-- WHAT THE TASK ASKS --
Say how many lines in the data below contain the word "computer", and give no other text.

STORED DATA START

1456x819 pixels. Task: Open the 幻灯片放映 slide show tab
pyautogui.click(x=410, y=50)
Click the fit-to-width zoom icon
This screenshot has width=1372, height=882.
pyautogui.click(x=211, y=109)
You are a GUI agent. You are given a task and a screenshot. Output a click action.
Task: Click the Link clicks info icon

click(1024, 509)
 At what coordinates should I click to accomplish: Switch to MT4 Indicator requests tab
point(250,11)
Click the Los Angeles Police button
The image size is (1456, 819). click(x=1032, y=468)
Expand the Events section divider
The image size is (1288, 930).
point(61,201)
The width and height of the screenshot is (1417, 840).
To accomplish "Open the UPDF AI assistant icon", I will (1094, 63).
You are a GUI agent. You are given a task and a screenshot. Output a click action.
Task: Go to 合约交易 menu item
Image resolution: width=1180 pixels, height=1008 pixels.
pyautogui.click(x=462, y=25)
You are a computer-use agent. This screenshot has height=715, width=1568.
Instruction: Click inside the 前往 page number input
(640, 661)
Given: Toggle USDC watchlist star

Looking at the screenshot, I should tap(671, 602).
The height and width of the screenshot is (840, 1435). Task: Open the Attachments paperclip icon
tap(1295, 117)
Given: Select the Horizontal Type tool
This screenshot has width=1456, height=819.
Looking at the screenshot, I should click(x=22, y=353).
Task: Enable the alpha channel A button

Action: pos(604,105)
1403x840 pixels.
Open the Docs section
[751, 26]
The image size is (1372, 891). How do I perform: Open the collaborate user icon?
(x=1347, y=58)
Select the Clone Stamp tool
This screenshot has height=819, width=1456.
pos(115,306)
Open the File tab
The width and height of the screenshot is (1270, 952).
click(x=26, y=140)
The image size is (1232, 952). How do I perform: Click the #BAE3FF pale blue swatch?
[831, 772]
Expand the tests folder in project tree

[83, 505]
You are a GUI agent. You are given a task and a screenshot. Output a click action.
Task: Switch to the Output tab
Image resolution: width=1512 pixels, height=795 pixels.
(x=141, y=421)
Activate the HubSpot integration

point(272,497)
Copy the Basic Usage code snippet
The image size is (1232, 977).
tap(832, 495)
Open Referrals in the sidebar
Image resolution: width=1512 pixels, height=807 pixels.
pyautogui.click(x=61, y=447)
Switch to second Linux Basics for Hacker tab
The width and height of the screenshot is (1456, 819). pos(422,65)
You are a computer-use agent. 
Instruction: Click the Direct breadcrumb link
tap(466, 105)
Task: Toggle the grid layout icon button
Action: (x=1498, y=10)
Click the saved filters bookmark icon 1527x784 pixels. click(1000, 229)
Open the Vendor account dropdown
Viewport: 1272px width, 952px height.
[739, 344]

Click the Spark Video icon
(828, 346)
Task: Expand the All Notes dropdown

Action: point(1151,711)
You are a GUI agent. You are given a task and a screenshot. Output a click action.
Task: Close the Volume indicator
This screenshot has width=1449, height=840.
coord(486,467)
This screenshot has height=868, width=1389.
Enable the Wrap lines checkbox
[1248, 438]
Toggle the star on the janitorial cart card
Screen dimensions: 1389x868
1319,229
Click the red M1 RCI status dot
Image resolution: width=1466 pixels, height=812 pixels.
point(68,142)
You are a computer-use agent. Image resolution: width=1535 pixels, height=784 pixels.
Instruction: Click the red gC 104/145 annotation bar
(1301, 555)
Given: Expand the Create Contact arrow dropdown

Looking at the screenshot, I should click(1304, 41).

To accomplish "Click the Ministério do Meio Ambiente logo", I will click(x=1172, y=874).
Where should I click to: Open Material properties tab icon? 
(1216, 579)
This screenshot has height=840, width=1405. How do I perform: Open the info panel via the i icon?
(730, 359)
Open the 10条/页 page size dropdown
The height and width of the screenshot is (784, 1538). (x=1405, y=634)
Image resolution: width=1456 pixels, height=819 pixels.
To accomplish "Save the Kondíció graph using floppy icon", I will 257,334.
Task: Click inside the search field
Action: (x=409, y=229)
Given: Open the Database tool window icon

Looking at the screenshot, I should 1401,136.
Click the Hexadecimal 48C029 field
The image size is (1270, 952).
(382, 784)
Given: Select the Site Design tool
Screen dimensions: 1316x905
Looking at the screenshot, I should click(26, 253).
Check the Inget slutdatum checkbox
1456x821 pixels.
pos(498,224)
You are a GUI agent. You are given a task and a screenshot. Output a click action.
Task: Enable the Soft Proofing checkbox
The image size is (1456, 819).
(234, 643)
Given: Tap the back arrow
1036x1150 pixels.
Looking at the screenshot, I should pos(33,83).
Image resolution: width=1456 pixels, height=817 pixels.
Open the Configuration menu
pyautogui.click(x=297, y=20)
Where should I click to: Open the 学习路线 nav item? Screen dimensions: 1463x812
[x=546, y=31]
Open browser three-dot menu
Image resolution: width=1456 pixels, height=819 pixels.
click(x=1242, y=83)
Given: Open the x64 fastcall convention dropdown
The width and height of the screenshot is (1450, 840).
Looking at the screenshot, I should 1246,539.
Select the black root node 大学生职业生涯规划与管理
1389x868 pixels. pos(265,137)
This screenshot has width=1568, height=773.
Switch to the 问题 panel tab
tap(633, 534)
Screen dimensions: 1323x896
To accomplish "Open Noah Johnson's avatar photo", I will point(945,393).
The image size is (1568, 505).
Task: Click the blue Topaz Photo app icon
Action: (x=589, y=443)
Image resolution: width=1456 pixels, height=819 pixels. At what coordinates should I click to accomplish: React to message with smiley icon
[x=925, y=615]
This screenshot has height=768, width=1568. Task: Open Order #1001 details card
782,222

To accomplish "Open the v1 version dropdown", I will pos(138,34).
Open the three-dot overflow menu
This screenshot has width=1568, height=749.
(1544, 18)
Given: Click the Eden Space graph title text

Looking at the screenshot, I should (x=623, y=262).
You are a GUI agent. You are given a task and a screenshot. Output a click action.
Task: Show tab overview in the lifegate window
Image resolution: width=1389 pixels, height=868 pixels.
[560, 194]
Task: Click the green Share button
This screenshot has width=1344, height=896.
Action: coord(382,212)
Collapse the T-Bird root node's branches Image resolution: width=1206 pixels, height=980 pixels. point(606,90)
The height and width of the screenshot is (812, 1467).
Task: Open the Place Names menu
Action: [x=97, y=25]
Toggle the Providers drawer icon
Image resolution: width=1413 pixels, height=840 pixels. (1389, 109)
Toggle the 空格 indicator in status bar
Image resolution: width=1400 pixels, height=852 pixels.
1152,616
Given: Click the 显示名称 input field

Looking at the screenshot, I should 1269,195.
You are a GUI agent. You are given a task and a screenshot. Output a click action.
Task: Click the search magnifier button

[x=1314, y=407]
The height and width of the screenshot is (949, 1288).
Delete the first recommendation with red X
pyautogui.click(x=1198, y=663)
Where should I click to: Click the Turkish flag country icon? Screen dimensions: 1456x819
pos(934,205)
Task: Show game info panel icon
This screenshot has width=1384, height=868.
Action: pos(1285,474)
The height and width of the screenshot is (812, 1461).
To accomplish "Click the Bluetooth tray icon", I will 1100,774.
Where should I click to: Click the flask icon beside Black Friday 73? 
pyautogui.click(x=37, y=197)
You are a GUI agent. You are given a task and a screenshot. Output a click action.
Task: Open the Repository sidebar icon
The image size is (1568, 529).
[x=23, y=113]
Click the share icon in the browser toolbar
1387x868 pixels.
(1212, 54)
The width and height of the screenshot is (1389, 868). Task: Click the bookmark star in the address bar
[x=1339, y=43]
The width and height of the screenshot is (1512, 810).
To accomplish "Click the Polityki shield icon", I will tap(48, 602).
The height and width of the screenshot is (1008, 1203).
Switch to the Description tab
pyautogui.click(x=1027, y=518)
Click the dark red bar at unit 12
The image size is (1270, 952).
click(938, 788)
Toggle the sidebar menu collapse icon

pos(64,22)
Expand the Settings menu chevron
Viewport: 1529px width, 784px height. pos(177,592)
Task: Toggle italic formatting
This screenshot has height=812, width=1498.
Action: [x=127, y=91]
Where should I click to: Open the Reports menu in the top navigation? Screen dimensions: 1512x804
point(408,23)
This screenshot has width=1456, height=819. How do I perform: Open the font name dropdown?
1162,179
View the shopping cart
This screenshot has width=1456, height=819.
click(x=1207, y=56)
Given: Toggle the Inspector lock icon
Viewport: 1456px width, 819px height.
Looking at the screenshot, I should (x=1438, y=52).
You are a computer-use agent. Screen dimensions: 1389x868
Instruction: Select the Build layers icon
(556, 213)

STORED DATA END

-- YOUR SOLUTION --
4